Really Really stupied questions

P

Plasma

I know this is simple for some, but for the life of me i cannot figur
out why we would use the $ symbol. for example:

=$B$2:$B$51


also, I've seen the : put at the end of forumlas, ie:

='Levy Jennings'!$B$2:$B$51:


what would that mean as well?

again, i know these are easy questions, but I've search Excel's hel
and I havent' been able to figure it out.

any help would be appriciated.

th
 
B

Bryan Hessey

When you formula-drag A1 to the right, it becomes B1, C1, D1 etc
Drag down becomes A2, A3, A4 etc.

The $ stops this increment and retains the stated positiom.
$A ratains the column, $1 retains the row, so the $A$1 reference
remains as a pointer to A1

--
 
L

L. Howard Kittle

Adding to Bryan's response, it's called Absolute Reference.

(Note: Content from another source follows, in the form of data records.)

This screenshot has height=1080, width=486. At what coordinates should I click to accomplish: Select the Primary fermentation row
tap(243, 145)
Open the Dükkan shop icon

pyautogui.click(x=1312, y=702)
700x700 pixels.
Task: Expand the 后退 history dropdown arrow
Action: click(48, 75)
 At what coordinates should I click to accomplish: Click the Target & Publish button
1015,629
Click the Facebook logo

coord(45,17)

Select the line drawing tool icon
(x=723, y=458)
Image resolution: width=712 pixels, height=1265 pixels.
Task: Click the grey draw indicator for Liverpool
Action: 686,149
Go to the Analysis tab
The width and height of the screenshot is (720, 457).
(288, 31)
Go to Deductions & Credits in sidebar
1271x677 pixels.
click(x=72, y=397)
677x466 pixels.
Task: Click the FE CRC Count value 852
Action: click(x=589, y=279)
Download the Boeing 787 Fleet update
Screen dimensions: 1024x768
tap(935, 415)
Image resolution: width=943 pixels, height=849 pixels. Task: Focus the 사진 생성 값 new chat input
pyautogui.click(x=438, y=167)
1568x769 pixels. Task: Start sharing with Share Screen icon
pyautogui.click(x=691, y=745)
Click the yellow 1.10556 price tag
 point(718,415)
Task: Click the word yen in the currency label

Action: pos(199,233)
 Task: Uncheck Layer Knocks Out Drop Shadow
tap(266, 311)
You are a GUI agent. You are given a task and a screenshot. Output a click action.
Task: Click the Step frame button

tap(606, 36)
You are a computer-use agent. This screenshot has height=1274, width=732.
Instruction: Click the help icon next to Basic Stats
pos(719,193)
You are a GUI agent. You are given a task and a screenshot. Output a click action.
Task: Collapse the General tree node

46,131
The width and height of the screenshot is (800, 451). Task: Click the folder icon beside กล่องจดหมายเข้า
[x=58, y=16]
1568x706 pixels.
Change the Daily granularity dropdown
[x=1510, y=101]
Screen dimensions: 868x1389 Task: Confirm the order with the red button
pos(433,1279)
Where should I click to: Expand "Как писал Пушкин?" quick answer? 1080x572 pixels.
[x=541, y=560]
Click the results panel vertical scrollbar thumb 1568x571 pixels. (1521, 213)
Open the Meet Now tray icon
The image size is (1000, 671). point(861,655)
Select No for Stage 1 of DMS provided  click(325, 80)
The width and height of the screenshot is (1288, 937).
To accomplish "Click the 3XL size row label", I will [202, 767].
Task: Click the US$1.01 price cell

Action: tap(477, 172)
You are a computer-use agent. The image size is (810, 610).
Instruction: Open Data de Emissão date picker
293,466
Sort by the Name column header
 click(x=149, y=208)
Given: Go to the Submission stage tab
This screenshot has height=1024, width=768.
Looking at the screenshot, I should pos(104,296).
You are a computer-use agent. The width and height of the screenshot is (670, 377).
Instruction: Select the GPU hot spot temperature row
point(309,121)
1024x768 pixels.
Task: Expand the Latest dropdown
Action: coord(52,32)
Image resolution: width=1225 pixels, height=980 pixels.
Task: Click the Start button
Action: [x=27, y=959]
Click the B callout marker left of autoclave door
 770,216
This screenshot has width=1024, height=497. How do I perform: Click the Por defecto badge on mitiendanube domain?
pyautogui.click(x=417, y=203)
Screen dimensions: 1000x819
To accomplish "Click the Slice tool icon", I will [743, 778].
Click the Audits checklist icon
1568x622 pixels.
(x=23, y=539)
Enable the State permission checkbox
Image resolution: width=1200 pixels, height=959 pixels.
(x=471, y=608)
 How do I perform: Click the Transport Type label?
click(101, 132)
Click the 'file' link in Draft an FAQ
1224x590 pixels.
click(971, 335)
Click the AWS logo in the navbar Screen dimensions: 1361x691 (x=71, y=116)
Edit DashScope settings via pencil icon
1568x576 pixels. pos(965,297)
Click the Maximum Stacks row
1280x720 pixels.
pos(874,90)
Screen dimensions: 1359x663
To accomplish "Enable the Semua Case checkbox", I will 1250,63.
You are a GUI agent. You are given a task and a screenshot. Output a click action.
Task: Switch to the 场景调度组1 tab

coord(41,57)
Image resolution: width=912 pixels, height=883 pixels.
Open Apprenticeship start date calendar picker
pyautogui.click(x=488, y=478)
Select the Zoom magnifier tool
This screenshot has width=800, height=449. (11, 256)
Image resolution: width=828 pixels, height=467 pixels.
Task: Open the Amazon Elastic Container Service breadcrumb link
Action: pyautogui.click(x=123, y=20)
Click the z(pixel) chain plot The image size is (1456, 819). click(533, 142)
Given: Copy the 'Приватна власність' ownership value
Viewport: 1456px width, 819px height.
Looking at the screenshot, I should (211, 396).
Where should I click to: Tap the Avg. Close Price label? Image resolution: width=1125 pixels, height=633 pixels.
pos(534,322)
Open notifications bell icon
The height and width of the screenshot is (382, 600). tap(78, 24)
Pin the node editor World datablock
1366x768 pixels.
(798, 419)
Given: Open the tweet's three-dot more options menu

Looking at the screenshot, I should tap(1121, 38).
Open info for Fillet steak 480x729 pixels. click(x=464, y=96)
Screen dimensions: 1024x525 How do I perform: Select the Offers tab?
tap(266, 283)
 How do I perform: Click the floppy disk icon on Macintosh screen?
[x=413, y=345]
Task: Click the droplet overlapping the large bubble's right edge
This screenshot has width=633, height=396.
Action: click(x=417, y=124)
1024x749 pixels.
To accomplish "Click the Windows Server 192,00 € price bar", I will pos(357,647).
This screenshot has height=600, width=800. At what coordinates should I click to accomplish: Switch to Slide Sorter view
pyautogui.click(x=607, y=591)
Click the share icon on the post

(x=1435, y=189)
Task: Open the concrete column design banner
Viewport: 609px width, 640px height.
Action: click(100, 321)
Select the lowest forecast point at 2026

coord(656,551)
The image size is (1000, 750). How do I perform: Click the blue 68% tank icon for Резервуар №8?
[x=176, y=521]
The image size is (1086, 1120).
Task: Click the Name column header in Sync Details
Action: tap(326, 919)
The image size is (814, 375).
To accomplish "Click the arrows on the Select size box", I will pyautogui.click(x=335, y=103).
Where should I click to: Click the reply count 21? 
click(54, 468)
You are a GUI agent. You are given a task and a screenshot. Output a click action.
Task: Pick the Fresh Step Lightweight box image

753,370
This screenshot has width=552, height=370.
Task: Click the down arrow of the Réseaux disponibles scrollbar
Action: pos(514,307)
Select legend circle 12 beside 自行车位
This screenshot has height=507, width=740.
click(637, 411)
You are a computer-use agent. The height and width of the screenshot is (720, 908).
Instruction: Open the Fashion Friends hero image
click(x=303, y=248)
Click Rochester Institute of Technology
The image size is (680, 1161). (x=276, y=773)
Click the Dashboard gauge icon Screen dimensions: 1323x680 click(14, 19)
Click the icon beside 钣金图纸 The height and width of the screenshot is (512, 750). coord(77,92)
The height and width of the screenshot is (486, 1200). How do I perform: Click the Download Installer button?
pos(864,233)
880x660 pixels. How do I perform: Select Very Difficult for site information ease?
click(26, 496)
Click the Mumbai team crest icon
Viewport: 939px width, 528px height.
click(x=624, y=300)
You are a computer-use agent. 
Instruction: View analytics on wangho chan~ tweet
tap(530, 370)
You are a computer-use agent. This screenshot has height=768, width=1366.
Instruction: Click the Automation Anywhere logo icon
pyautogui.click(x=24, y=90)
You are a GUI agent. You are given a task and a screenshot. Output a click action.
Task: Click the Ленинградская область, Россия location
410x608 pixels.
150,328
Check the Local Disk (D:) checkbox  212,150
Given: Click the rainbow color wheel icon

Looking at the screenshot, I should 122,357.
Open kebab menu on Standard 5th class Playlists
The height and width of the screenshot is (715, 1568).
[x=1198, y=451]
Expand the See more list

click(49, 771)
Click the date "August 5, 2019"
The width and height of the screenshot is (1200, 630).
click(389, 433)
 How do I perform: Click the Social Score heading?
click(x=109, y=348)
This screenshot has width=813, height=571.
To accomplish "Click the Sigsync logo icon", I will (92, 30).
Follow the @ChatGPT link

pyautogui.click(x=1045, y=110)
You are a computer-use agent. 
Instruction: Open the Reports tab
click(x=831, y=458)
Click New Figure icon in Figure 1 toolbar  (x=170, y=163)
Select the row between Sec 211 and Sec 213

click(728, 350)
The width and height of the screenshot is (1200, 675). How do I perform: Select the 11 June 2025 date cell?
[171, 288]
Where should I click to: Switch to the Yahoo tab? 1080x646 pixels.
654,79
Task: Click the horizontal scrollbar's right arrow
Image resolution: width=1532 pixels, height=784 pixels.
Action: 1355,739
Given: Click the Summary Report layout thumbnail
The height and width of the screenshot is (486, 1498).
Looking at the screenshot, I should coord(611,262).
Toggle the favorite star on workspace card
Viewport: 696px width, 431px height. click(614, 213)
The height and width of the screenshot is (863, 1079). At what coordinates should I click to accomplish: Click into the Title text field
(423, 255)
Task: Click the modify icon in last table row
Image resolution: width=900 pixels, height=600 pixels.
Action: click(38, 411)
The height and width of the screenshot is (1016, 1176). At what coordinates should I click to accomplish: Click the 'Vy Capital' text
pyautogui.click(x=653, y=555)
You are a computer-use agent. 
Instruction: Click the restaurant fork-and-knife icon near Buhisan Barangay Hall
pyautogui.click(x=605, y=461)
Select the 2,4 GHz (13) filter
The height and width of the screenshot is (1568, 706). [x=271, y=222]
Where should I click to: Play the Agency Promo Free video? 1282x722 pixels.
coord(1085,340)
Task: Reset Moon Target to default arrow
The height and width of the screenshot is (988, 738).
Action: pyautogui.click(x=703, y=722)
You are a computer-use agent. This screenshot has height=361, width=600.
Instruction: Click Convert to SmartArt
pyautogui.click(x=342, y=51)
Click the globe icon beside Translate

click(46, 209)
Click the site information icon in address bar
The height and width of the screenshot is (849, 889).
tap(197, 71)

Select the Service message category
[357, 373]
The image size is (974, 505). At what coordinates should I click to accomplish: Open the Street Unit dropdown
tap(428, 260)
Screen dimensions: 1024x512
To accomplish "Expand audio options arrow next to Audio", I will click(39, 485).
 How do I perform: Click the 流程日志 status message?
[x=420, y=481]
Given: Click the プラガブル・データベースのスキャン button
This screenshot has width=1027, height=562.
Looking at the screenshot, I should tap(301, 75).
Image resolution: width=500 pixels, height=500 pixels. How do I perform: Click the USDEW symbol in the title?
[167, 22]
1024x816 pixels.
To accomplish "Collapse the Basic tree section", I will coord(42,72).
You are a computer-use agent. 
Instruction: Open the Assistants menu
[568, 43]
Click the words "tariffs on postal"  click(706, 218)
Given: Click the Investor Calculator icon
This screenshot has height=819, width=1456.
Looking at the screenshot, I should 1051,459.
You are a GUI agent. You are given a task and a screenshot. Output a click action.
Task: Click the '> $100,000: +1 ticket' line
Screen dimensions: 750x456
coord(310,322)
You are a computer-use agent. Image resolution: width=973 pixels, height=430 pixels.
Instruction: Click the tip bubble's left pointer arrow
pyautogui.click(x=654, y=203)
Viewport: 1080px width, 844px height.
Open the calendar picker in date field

Type =A10 in a cell and before hitting enter, hit F4 four times slowly and
view the formula each time.

HTH
Regards,
Howard
 
D

David McRitchie

You might want to read more about the subject in HELP see
Absolute and Relative cell references
then take a look at Chip Pearson's page
http://www.cpearson.com/excel/relative.htm

Then you can see how the addresses change when you drag the
fill handle http://www.mvps.org/dmcritchie/excel/fillhand.htm
Filling down by dragging the fill handle of will not change an absolute reference,
but insert a row above the reference cell will change an absolute reference.

If a cell address is within quotes it will not change, be either of those methods.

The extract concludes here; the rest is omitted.